UTFix: Change Aware Unit Test Repairing using LLM
Software updates, including bug fixes and feature additions, are frequent in modern applications, but they often leave test suites outdated, resulting in undetected bugs and increased chances of system failures. A recent study by Meta revealed that 14%-22% of software failures stem from outdated test cases that fail to reflect changes in the codebase. This highlights the need to keep test cases in sync with code changes to ensure software reliability. In this paper, we present UTFix, a novel approach for repairing unit test cases (unit test) when their corresponding focal methods (focal method) undergo modifications. UTFix addresses two critical issues: assertion failures and reduced code coverage caused by changes in the focal method.

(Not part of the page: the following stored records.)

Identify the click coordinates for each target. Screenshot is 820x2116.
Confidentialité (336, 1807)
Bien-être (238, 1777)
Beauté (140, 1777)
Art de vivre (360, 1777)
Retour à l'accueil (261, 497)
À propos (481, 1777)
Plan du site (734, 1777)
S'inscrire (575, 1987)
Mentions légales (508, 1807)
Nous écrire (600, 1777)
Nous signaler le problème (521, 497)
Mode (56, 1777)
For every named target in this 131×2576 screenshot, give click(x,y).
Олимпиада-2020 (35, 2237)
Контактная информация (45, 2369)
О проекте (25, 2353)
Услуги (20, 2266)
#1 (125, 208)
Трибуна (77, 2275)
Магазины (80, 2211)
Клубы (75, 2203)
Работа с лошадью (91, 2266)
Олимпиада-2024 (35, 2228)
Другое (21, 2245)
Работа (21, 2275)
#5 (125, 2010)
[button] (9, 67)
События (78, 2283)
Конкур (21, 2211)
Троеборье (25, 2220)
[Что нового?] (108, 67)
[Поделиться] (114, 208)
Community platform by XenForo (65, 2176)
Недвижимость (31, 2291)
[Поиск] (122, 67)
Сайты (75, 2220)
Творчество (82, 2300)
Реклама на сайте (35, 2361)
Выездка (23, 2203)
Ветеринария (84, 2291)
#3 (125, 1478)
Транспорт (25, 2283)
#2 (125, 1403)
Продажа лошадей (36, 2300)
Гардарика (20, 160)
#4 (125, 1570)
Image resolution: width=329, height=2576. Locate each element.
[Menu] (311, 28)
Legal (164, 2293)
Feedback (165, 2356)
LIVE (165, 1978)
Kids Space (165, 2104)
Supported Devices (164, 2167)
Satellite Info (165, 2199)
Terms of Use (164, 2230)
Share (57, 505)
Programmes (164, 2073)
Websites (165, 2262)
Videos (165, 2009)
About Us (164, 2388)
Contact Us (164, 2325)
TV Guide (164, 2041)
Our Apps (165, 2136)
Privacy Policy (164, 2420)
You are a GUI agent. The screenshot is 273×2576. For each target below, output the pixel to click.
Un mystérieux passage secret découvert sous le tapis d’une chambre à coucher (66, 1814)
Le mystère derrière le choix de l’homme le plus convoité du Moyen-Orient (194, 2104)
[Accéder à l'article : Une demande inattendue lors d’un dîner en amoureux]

Our approach leverages large language models (LLMs) to repair test cases by providing contextual information such as static code slices, dynamic execution traces, and failure messages. We evaluate UTFix using both synthetic and real-world benchmarks. The synthetic benchmark includes diverse changes from popular open-source Python projects, where UTFix successfully repaired 89.2% of assertion failures and achieved 100% code coverage for 96 tests. Additionally, we curated real-world examples, finding that UTFix repaired a significant number of assertion failures and coverage issues. To the best of our knowledge, this is the first comprehensive study focused on test case repair in evolving Python projects. Our contributions include the development of UTFix, the creation of synthetic and real-world benchmarks, and the demonstration of the effectiveness of LLM-based methods in addressing test case failures due to software evolution.